Microsoft’s security team has published an analysis of “powerdir” a vulnerability in macOS that could let an attacker access a person’s data. Apple patched the bug, tracked as CVE-2021-30970, in an update on December 13, 2021 (macOS Monterey 12.1 and macOS Big Sur 11.6.2).
Powerdir macOS Bug
Since 2012’s OS X Mountain Lion, the operating system has included something called Transparency, Consent, and Control (TCC). It let’s users control the privacy settings for apps, such as access to the Mac camera, microphone, calendar, and more. It’s found in System Preferences > Security & Privacy > Privacy. Apple included a feature to stop unauthorized code execution and restrict TCC to apps with full disk access.
Powerdir makes it possible to change a victim’s home directory or insert a fake TCC database. If exploited, the attacker could access features such as the microphone, hijack an installed app, or install their own malicious app. Screenshots could also be taken of the contents of the display, such as sensitive information.
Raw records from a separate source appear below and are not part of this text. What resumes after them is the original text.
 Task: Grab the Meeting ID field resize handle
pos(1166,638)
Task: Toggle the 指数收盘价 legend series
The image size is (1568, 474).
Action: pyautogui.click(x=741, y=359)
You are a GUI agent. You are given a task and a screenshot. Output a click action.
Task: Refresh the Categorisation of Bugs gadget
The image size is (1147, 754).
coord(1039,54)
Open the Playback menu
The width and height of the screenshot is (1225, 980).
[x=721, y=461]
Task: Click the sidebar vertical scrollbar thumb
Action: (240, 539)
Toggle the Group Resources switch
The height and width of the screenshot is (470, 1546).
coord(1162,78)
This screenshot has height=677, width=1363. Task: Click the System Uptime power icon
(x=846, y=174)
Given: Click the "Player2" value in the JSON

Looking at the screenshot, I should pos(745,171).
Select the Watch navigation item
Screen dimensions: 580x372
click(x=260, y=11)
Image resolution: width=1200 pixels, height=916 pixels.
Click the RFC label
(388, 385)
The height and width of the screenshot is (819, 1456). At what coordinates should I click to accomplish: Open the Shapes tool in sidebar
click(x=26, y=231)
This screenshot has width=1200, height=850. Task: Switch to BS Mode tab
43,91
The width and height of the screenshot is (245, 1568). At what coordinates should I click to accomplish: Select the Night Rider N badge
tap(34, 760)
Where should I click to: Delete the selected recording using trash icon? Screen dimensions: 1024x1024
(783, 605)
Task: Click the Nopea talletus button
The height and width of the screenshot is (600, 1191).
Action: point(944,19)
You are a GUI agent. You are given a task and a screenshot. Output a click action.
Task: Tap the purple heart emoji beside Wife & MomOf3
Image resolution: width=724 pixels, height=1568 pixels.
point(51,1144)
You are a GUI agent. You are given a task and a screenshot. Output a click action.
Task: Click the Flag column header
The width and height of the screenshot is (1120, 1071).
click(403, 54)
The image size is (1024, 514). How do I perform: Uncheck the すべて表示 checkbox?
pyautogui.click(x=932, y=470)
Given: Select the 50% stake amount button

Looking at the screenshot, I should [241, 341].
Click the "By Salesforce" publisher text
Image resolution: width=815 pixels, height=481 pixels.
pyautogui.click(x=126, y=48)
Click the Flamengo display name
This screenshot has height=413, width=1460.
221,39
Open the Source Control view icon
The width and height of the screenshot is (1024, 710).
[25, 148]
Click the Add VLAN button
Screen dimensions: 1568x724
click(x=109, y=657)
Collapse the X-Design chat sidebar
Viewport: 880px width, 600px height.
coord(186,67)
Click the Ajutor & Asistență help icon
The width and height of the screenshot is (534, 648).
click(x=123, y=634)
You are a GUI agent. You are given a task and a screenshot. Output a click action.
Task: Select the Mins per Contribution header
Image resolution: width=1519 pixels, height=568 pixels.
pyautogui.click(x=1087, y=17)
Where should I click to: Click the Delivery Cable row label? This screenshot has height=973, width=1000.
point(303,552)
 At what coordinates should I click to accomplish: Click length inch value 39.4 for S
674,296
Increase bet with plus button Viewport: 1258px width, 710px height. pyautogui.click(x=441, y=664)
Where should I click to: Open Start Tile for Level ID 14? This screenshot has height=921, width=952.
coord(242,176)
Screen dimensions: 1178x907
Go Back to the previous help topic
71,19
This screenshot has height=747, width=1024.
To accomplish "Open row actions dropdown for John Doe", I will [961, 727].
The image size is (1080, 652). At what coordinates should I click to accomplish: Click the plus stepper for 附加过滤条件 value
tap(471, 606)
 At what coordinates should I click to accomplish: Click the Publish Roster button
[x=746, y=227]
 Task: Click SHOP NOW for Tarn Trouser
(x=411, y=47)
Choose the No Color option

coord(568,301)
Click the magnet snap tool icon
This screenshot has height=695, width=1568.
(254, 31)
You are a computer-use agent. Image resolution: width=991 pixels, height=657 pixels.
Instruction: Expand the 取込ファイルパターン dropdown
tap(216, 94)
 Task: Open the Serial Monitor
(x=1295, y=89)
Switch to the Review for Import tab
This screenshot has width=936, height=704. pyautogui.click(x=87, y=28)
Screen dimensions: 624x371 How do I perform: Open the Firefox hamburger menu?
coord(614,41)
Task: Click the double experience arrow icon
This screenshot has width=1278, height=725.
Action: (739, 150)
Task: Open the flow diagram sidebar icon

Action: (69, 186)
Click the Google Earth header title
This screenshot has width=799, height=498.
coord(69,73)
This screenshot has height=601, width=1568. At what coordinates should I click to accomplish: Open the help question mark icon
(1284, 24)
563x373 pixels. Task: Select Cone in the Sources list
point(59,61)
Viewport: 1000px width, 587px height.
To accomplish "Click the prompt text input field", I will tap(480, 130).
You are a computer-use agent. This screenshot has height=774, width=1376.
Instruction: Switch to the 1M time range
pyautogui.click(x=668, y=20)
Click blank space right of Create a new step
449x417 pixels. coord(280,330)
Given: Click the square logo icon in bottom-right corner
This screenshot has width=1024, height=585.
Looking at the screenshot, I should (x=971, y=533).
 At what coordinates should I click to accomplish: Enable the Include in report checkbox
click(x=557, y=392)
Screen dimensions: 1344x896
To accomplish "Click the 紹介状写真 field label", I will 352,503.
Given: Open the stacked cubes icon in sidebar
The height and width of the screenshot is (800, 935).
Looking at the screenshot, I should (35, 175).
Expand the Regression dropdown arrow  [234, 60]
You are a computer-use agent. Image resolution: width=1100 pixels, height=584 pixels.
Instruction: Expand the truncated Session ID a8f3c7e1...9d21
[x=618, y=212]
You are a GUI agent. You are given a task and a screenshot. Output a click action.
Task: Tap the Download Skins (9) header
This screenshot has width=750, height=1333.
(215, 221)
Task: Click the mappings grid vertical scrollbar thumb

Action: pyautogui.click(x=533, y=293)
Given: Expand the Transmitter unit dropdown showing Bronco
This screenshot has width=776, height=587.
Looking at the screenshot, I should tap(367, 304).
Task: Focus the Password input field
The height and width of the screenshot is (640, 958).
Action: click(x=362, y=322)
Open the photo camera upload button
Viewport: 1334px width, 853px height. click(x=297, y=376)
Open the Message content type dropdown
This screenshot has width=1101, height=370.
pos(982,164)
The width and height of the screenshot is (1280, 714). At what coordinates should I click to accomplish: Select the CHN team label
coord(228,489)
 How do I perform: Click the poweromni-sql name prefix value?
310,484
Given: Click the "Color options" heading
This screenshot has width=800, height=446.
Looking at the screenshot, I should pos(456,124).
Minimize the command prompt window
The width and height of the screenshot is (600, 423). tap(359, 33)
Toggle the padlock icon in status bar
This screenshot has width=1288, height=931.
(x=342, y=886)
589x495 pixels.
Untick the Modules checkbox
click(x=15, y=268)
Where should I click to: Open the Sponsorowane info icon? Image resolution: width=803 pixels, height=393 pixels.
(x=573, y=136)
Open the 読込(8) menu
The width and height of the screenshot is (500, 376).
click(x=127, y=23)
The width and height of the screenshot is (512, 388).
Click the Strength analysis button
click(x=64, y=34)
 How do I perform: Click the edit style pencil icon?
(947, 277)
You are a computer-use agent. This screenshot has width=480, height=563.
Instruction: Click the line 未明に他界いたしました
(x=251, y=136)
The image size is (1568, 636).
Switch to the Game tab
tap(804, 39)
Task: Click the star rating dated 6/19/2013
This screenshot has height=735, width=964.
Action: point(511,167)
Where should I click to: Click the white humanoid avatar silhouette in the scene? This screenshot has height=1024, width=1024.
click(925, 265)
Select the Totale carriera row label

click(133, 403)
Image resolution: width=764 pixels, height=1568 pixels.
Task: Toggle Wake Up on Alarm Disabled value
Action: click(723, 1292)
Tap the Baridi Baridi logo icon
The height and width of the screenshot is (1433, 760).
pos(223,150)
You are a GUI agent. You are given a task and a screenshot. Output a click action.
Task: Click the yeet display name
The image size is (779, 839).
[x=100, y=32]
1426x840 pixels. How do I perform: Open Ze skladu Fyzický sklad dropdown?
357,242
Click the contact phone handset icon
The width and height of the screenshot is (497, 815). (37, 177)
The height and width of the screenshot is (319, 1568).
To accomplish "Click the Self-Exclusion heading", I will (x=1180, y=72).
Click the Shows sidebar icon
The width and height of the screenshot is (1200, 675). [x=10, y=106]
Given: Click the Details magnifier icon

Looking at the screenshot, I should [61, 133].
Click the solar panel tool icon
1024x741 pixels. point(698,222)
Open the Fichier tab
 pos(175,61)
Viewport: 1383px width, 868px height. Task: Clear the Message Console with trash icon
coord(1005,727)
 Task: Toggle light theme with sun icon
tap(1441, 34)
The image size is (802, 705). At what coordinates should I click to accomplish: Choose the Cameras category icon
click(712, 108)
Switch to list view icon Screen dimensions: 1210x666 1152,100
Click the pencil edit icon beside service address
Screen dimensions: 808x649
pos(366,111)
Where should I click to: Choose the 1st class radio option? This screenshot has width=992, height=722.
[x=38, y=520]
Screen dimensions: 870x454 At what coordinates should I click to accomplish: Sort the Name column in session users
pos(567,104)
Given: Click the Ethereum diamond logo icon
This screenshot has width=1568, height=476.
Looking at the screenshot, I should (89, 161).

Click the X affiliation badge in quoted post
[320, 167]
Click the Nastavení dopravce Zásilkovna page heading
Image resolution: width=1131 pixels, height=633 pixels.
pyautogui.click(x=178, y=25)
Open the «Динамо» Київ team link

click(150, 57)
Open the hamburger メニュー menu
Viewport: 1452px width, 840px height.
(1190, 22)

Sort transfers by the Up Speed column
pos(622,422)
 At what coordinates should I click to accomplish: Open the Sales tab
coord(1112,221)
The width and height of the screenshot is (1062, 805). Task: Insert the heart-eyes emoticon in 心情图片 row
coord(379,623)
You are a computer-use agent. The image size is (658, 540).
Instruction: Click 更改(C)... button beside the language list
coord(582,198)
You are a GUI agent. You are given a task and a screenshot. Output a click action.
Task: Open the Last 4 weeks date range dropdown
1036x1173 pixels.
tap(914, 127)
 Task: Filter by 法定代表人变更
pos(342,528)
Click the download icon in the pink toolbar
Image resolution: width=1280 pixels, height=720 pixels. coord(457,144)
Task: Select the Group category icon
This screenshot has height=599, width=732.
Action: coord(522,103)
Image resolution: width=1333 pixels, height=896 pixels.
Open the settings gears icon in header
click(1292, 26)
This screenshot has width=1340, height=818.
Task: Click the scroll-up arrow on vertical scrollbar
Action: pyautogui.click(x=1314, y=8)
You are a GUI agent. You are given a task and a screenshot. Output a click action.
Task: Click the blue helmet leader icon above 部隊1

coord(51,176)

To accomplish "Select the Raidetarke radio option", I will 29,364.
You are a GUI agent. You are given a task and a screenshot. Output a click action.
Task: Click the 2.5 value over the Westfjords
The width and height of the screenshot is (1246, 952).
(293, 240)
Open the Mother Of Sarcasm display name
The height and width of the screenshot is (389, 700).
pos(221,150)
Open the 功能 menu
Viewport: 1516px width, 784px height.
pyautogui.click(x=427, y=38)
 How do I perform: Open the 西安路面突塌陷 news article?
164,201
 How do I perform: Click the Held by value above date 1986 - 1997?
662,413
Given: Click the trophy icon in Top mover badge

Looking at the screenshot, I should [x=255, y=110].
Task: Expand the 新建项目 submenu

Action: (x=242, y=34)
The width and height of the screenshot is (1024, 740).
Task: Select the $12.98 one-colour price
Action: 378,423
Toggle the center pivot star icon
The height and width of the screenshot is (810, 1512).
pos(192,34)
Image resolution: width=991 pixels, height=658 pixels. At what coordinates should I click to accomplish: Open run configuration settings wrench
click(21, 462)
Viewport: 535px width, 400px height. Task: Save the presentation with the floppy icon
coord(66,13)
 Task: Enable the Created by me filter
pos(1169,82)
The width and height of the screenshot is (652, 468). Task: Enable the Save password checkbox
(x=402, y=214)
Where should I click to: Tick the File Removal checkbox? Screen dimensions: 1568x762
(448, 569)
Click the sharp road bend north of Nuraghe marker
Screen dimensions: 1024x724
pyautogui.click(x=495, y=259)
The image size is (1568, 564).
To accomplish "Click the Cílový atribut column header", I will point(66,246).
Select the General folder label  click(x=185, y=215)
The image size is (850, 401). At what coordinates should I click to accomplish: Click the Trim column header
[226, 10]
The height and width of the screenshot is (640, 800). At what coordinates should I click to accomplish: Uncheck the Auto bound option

TCC’s database stores the consent history for apps so that users don’t have to repeatedly grant/deny access to a system feature. Microsoft says there are two types of TCC databases:
- User-specific database contains stored permission types that only apply to the specific user profile; it is saved under ~/Library/Application Support/com.apple.TCC/TCC.db and can be accessed by the user who owns the said profile
- System-wide database contains stored permission types that apply on a system level; it is saved under /Library/Application Support/com.apple.TCC/TCC.db and can be accessed by users with root or full disk access
The attacker could modify the TCC database to edit these permissions to any app, including their own malicious app. The user wouldn’t be prompted to grant/deny access. Microsoft’s security team made a proof-of-concept exploit to test the powerdir vulnerability. The full write-up is worth a read and it’s not too technical.